= Mary Morain =

Mary Stone Dewing Morain (1911 – June 14, 1999) was an American therapist, social reformer, and prominent secular humanist, the co-author, with her husband Lloyd Morain, of Humanism As The Next Step.

Mary Stone Dewing was born in Cambridge, Massachusetts, the eldest of three children; her parents were teachers at Simmons College. In 1926 she traveled with her family to England, Europe and Egypt. She was thought to be a sickly child and was sent to Florida to study for a time, before returning to Simmons College as a social work student. She also worked part-time in Italian and Irish immigrant communities in the South End of Boston, and in the mid-1930s received an M.A. degree from the University of Chicago.

In 1938, she moved to Hollywood to work with Donald McLean as one of his staff of therapists working under the principles of General Semantics. While there she met Lloyd Morain. During World War II she worked as a teacher and social worker in New York City, and they married after Lloyd's return from service in Europe in 1946. After working part-time for the New England Home for Little Wanderers, an institution that cared for vulnerable mothers, she became a volunteer for Planned Parenthood, later becoming president of the Planned Parenthood Association in Boston, as well as the League of Women Voters. She became a leading member of Planned Parenthood, touring and lecturing on birth control around the world, often in the company of Margaret Sanger. She and her husband were also founding Directors of the International Humanist and Ethical Union, established in 1952.

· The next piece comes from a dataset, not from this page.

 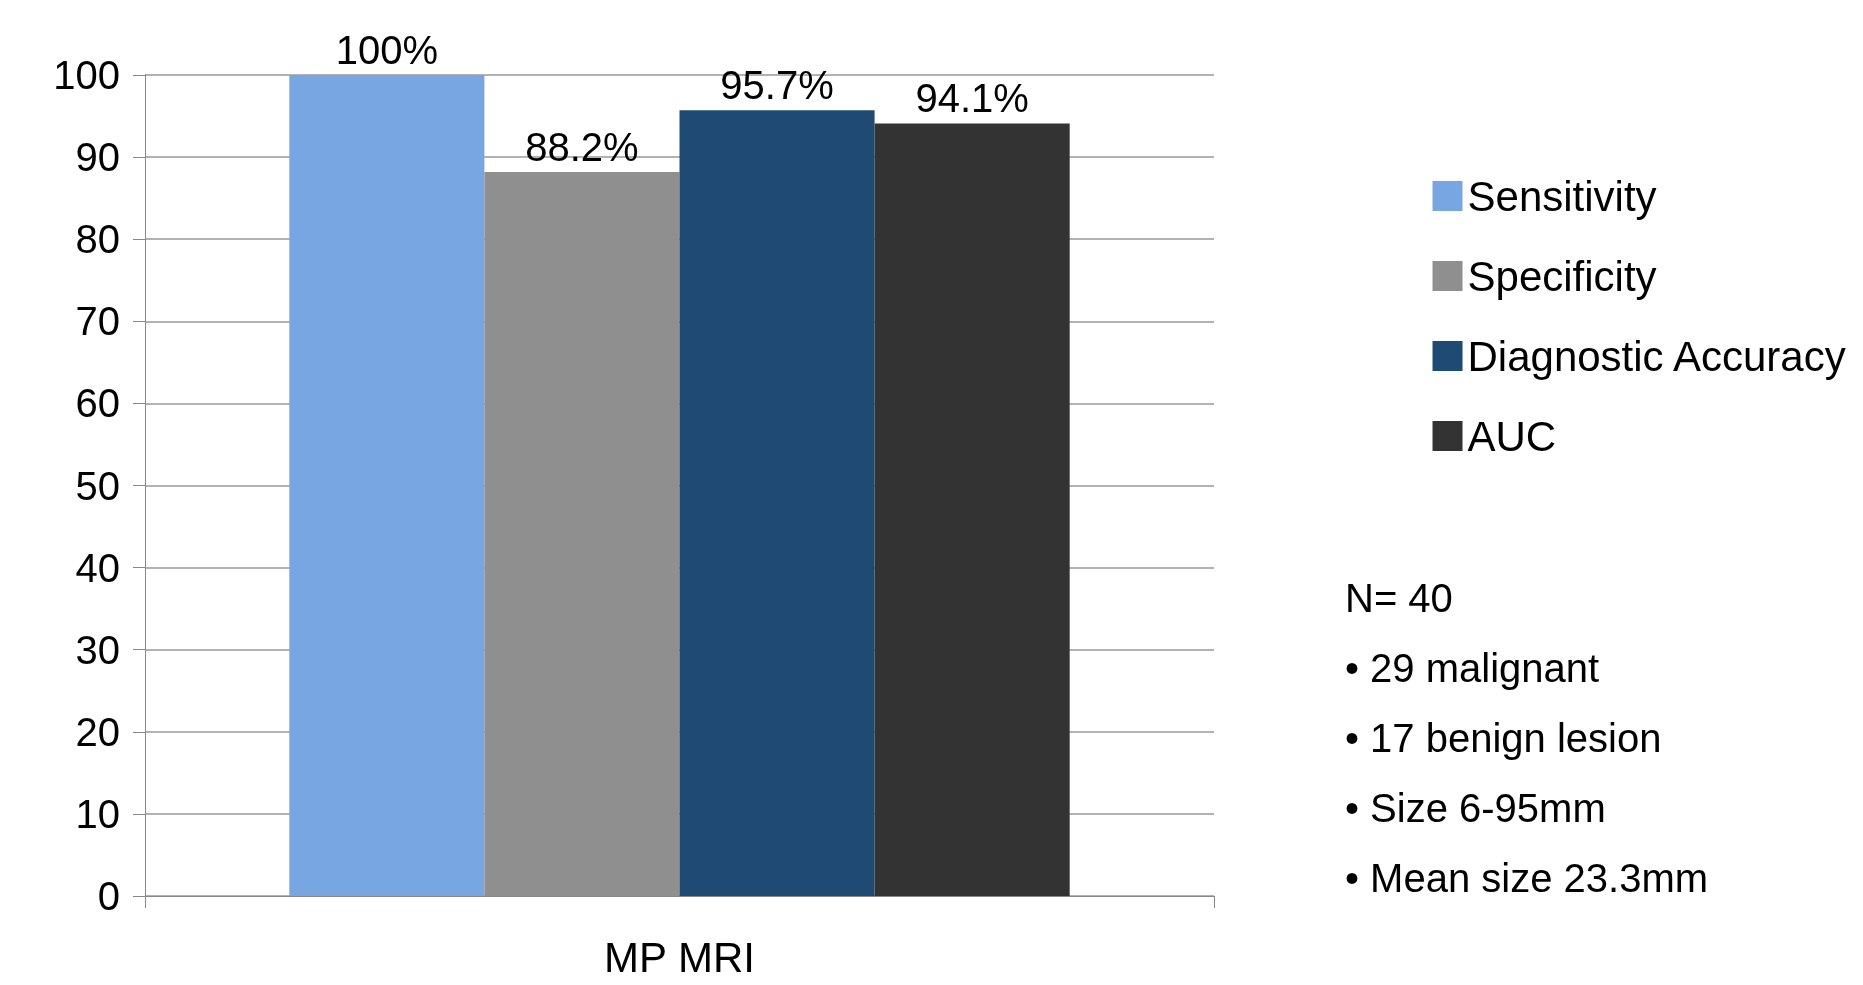 What do you see at coordinates (1472, 668) in the screenshot?
I see `text: • 29 malignant` at bounding box center [1472, 668].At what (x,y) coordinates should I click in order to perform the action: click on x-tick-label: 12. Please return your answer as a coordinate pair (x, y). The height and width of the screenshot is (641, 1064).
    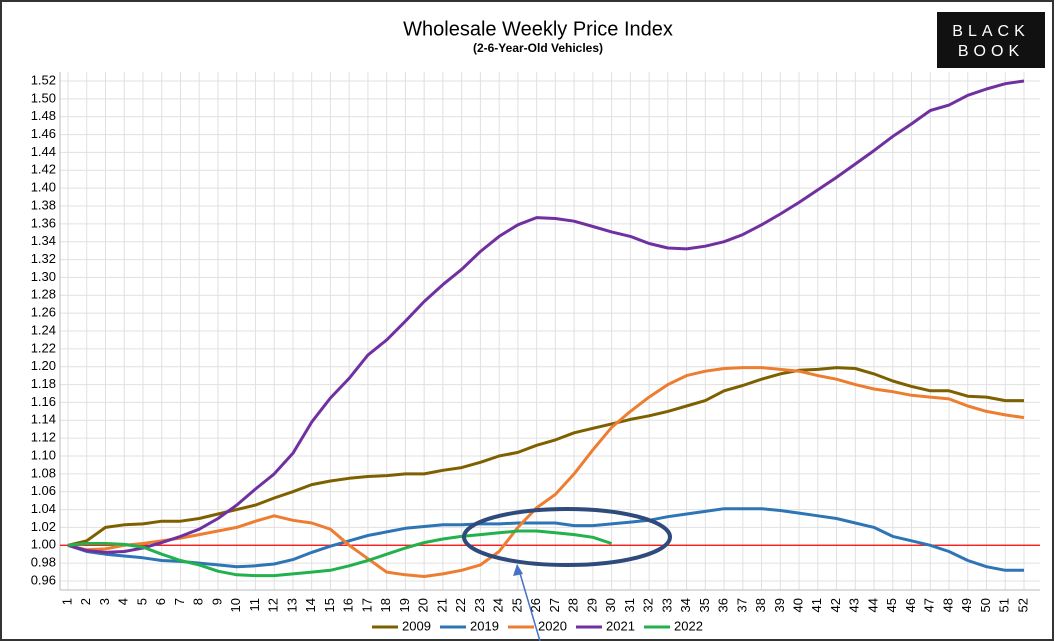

The couple returned to California, to live in San Francisco, and co-wrote Humanism As The Next Step (1954). As well as continuing to support Planned Parenthood, Mary Morain was active in Altrusa and in adult literacy and tree planting initiatives in San Francisco. In the 1970s she and her husband were both elected as Fellows of the World Academy of Art and Science and were both signers of the Humanist Manifesto II in 1973. She compiled and edited four books on general semantics, served as President of the International Society for General Semantics, and revised Humanism as the Next Step. She and her husband were jointly named "Humanists of the Year" by the American Humanist Association in 1994. In accepting that award she said:

Most systems of basic beliefs - most life stances - give some emphasis to helping others rather than our individual selves. Believing that we exist only in a single world, the natural world that we share with other living creatures, and that we have no special first-class tickets that allow for travel to continuous existence in other spheres at the end of our journey in this life. In our human distresses, we have only each other to turn to for help.

She died in 1999, after contracting pneumonia.